Update the data below by changing every "click coordinates" to "tap positions", keeping everything else the same.

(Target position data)
======
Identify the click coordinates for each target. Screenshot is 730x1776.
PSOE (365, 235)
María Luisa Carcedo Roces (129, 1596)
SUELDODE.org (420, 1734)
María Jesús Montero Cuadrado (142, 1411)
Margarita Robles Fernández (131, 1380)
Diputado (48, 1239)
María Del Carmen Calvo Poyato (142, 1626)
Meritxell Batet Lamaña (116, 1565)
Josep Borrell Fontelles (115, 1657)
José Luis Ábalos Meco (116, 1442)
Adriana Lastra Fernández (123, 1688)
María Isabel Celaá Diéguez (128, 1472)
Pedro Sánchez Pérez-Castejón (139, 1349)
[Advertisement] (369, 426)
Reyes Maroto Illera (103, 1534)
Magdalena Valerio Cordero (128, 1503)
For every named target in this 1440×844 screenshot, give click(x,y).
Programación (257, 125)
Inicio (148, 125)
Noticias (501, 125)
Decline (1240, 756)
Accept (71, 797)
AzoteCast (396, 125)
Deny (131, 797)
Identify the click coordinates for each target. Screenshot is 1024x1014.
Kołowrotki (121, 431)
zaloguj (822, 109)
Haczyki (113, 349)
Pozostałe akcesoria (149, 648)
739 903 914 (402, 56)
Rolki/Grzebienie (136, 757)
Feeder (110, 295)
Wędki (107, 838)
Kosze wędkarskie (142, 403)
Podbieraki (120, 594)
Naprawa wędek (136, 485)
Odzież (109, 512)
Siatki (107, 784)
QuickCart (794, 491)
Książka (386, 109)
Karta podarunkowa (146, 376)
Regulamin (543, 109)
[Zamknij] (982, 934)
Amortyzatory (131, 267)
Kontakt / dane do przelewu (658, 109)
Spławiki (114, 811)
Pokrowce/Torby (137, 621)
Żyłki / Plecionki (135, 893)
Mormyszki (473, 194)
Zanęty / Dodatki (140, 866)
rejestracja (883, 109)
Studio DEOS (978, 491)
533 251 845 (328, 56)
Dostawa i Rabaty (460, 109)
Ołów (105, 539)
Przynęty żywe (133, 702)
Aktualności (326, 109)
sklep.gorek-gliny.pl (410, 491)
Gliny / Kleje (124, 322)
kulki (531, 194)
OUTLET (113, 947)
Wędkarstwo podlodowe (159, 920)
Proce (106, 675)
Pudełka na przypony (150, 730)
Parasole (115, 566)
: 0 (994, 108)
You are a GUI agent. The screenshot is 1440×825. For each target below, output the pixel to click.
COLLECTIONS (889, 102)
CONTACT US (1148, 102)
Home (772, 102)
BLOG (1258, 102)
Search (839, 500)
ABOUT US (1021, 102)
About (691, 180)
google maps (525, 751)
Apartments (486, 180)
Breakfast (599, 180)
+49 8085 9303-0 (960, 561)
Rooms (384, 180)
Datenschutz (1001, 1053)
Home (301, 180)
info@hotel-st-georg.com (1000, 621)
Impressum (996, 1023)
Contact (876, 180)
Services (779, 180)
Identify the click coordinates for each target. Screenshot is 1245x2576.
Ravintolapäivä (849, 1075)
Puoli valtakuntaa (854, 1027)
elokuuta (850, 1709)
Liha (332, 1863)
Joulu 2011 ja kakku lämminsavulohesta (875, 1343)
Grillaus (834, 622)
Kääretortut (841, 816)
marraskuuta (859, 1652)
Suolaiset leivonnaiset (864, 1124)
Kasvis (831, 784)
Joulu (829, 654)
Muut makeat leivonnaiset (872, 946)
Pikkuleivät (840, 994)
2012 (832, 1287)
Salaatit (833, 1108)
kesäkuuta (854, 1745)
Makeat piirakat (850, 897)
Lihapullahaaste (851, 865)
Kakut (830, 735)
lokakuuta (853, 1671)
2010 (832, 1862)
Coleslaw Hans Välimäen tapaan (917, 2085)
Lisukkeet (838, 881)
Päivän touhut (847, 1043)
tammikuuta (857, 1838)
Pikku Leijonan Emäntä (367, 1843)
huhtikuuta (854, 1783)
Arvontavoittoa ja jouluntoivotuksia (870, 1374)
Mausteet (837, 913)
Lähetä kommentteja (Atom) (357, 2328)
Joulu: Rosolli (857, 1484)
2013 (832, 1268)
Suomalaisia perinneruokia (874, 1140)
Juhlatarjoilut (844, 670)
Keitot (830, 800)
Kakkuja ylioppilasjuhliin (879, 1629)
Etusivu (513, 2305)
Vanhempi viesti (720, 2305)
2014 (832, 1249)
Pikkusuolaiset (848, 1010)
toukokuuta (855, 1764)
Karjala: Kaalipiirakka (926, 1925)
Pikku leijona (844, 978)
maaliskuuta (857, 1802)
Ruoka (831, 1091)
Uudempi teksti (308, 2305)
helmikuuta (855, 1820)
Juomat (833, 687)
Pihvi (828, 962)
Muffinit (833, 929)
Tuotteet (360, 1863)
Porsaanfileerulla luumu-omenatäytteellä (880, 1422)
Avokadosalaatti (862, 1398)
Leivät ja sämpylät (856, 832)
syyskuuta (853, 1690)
======
Exercise result:
Identify the tap positions for each target. Screenshot is 730x1776.
PSOE (365, 235)
María Luisa Carcedo Roces (129, 1596)
SUELDODE.org (420, 1734)
María Jesús Montero Cuadrado (142, 1411)
Margarita Robles Fernández (131, 1380)
Diputado (48, 1239)
María Del Carmen Calvo Poyato (142, 1626)
Meritxell Batet Lamaña (116, 1565)
Josep Borrell Fontelles (115, 1657)
José Luis Ábalos Meco (116, 1442)
Adriana Lastra Fernández (123, 1688)
María Isabel Celaá Diéguez (128, 1472)
Pedro Sánchez Pérez-Castejón (139, 1349)
[Advertisement] (369, 426)
Reyes Maroto Illera (103, 1534)
Magdalena Valerio Cordero (128, 1503)
For every named target in this 1440×844 screenshot, give click(x,y).
Programación (257, 125)
Inicio (148, 125)
Noticias (501, 125)
Decline (1240, 756)
Accept (71, 797)
AzoteCast (396, 125)
Deny (131, 797)
Identify the tap positions for each target. Screenshot is 1024x1014.
Kołowrotki (121, 431)
zaloguj (822, 109)
Haczyki (113, 349)
Pozostałe akcesoria (149, 648)
739 903 914 (402, 56)
Rolki/Grzebienie (136, 757)
Feeder (110, 295)
Wędki (107, 838)
Kosze wędkarskie (142, 403)
Podbieraki (120, 594)
Naprawa wędek (136, 485)
Odzież (109, 512)
Siatki (107, 784)
QuickCart (794, 491)
Książka (386, 109)
Karta podarunkowa (146, 376)
Regulamin (543, 109)
[Zamknij] (982, 934)
Amortyzatory (131, 267)
Kontakt / dane do przelewu (658, 109)
Spławiki (114, 811)
Pokrowce/Torby (137, 621)
Żyłki / Plecionki (135, 893)
Mormyszki (473, 194)
Zanęty / Dodatki (140, 866)
rejestracja (883, 109)
Studio DEOS (978, 491)
533 251 845 (328, 56)
Dostawa i Rabaty (460, 109)
Ołów (105, 539)
Przynęty żywe (133, 702)
Aktualności (326, 109)
sklep.gorek-gliny.pl (410, 491)
Gliny / Kleje (124, 322)
kulki (531, 194)
OUTLET (113, 947)
Wędkarstwo podlodowe (159, 920)
Proce (106, 675)
Pudełka na przypony (150, 730)
Parasole (115, 566)
: 0 (994, 108)
You are a GUI agent. The screenshot is 1440×825. For each target below, output the pixel to click.
COLLECTIONS (889, 102)
CONTACT US (1148, 102)
Home (772, 102)
BLOG (1258, 102)
Search (839, 500)
ABOUT US (1021, 102)
About (691, 180)
google maps (525, 751)
Apartments (486, 180)
Breakfast (599, 180)
+49 8085 9303-0 (960, 561)
Rooms (384, 180)
Datenschutz (1001, 1053)
Home (301, 180)
info@hotel-st-georg.com (1000, 621)
Impressum (996, 1023)
Contact (876, 180)
Services (779, 180)
Identify the tap positions for each target. Screenshot is 1245x2576.
Ravintolapäivä (849, 1075)
Puoli valtakuntaa (854, 1027)
elokuuta (850, 1709)
Liha (332, 1863)
Joulu 2011 ja kakku lämminsavulohesta (875, 1343)
Grillaus (834, 622)
Kääretortut (841, 816)
marraskuuta (859, 1652)
Suolaiset leivonnaiset (864, 1124)
Kasvis (831, 784)
Joulu (829, 654)
Muut makeat leivonnaiset (872, 946)
Pikkuleivät (840, 994)
2012 (832, 1287)
Salaatit (833, 1108)
kesäkuuta (854, 1745)
Makeat piirakat (850, 897)
Lihapullahaaste (851, 865)
Kakut (830, 735)
lokakuuta (853, 1671)
2010 (832, 1862)
Coleslaw Hans Välimäen tapaan (917, 2085)
Lisukkeet (838, 881)
Päivän touhut (847, 1043)
tammikuuta (857, 1838)
Pikku Leijonan Emäntä (367, 1843)
huhtikuuta (854, 1783)
Arvontavoittoa ja jouluntoivotuksia (870, 1374)
Mausteet (837, 913)
Lähetä kommentteja (Atom) (357, 2328)
Joulu: Rosolli (857, 1484)
2013 (832, 1268)
Suomalaisia perinneruokia (874, 1140)
Juhlatarjoilut (844, 670)
Keitot (830, 800)
Kakkuja ylioppilasjuhliin (879, 1629)
Etusivu (513, 2305)
Vanhempi viesti (720, 2305)
2014 (832, 1249)
Pikkusuolaiset (848, 1010)
toukokuuta (855, 1764)
Karjala: Kaalipiirakka (926, 1925)
Pikku leijona (844, 978)
maaliskuuta (857, 1802)
Ruoka (831, 1091)
Uudempi teksti (308, 2305)
helmikuuta (855, 1820)
Juomat (833, 687)
Pihvi (828, 962)
Muffinit (833, 929)
Tuotteet (360, 1863)
Porsaanfileerulla luumu-omenatäytteellä (880, 1422)
Avokadosalaatti (862, 1398)
Leivät ja sämpylät (856, 832)
syyskuuta (853, 1690)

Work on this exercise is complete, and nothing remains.